→ **EXERCISE BRIEF**:
The records below should be set down in full, please, without any change.

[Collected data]
________________________
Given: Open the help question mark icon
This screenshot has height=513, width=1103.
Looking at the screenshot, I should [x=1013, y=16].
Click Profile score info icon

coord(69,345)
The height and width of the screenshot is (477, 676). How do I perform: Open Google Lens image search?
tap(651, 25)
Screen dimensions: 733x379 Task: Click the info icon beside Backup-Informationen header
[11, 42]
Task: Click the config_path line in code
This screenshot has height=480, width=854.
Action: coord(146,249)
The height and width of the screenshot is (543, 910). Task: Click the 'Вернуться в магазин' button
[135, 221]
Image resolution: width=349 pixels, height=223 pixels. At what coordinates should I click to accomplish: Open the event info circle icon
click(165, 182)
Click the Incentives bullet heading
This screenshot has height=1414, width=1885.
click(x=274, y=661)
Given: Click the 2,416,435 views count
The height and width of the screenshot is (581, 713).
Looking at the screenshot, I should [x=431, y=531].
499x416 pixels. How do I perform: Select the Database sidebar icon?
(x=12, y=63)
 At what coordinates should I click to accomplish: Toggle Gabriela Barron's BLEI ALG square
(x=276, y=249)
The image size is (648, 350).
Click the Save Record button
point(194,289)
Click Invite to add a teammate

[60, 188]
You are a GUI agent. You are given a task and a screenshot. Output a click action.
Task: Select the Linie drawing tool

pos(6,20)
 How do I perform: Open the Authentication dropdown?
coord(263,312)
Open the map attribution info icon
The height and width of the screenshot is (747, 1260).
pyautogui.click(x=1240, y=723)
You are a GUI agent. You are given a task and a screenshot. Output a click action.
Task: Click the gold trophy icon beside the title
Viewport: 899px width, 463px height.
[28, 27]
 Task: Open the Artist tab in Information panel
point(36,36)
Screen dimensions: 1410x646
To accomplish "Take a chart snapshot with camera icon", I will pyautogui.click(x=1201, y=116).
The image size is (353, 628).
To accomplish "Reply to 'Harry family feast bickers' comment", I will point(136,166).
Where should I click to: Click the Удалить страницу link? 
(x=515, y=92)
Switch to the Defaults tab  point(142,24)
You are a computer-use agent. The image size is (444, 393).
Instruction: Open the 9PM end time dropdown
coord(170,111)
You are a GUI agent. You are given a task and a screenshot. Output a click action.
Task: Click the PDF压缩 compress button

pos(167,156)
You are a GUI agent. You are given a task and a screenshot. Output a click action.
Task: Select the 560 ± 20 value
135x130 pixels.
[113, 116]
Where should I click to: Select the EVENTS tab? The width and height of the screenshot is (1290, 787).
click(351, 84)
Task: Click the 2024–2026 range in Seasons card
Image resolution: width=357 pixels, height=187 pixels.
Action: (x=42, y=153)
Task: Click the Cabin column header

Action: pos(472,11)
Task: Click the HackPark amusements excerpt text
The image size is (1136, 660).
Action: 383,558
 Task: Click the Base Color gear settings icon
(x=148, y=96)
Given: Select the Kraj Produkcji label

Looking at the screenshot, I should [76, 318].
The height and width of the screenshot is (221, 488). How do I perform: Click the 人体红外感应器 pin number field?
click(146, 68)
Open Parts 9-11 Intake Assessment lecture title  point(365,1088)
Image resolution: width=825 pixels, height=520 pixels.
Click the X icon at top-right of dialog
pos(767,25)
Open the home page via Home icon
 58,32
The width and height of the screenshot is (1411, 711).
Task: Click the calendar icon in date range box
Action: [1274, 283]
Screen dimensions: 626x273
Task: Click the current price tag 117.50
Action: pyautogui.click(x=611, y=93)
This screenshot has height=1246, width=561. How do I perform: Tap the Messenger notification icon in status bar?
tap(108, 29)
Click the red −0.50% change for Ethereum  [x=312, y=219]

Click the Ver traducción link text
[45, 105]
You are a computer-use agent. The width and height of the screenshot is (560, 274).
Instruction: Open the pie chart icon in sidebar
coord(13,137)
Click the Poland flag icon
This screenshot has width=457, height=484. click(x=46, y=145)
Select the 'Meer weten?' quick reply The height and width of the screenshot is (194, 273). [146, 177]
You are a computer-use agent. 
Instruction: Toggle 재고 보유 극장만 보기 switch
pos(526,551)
________________________
→ **WORKED SOLUTION**:
Given: Open the help question mark icon
This screenshot has height=513, width=1103.
Looking at the screenshot, I should [x=1013, y=16].
Click Profile score info icon

coord(69,345)
The height and width of the screenshot is (477, 676). How do I perform: Open Google Lens image search?
tap(651, 25)
Screen dimensions: 733x379 Task: Click the info icon beside Backup-Informationen header
[11, 42]
Task: Click the config_path line in code
This screenshot has height=480, width=854.
Action: coord(146,249)
The height and width of the screenshot is (543, 910). Task: Click the 'Вернуться в магазин' button
[135, 221]
Image resolution: width=349 pixels, height=223 pixels. At what coordinates should I click to accomplish: Open the event info circle icon
click(165, 182)
Click the Incentives bullet heading
This screenshot has height=1414, width=1885.
click(x=274, y=661)
Given: Click the 2,416,435 views count
The height and width of the screenshot is (581, 713).
Looking at the screenshot, I should [x=431, y=531].
499x416 pixels. How do I perform: Select the Database sidebar icon?
(x=12, y=63)
 At what coordinates should I click to accomplish: Toggle Gabriela Barron's BLEI ALG square
(x=276, y=249)
The image size is (648, 350).
Click the Save Record button
point(194,289)
Click Invite to add a teammate

[60, 188]
You are a GUI agent. You are given a task and a screenshot. Output a click action.
Task: Select the Linie drawing tool

pos(6,20)
 How do I perform: Open the Authentication dropdown?
coord(263,312)
Open the map attribution info icon
The height and width of the screenshot is (747, 1260).
pyautogui.click(x=1240, y=723)
You are a GUI agent. You are given a task and a screenshot. Output a click action.
Task: Click the gold trophy icon beside the title
Viewport: 899px width, 463px height.
[28, 27]
 Task: Open the Artist tab in Information panel
point(36,36)
Screen dimensions: 1410x646
To accomplish "Take a chart snapshot with camera icon", I will pyautogui.click(x=1201, y=116).
The image size is (353, 628).
To accomplish "Reply to 'Harry family feast bickers' comment", I will point(136,166).
Where should I click to: Click the Удалить страницу link? 
(x=515, y=92)
Switch to the Defaults tab  point(142,24)
You are a computer-use agent. The image size is (444, 393).
Instruction: Open the 9PM end time dropdown
coord(170,111)
You are a GUI agent. You are given a task and a screenshot. Output a click action.
Task: Click the PDF压缩 compress button

pos(167,156)
You are a GUI agent. You are given a task and a screenshot. Output a click action.
Task: Select the 560 ± 20 value
135x130 pixels.
[113, 116]
Where should I click to: Select the EVENTS tab? The width and height of the screenshot is (1290, 787).
click(351, 84)
Task: Click the 2024–2026 range in Seasons card
Image resolution: width=357 pixels, height=187 pixels.
Action: (x=42, y=153)
Task: Click the Cabin column header

Action: pos(472,11)
Task: Click the HackPark amusements excerpt text
The image size is (1136, 660).
Action: 383,558
 Task: Click the Base Color gear settings icon
(x=148, y=96)
Given: Select the Kraj Produkcji label

Looking at the screenshot, I should [76, 318].
The height and width of the screenshot is (221, 488). How do I perform: Click the 人体红外感应器 pin number field?
click(146, 68)
Open Parts 9-11 Intake Assessment lecture title  point(365,1088)
Image resolution: width=825 pixels, height=520 pixels.
Click the X icon at top-right of dialog
pos(767,25)
Open the home page via Home icon
 58,32
The width and height of the screenshot is (1411, 711).
Task: Click the calendar icon in date range box
Action: [1274, 283]
Screen dimensions: 626x273
Task: Click the current price tag 117.50
Action: pyautogui.click(x=611, y=93)
This screenshot has height=1246, width=561. How do I perform: Tap the Messenger notification icon in status bar?
tap(108, 29)
Click the red −0.50% change for Ethereum  [x=312, y=219]

Click the Ver traducción link text
[45, 105]
You are a computer-use agent. The width and height of the screenshot is (560, 274).
Instruction: Open the pie chart icon in sidebar
coord(13,137)
Click the Poland flag icon
This screenshot has width=457, height=484. click(x=46, y=145)
Select the 'Meer weten?' quick reply The height and width of the screenshot is (194, 273). [146, 177]
You are a computer-use agent. 
Instruction: Toggle 재고 보유 극장만 보기 switch
pos(526,551)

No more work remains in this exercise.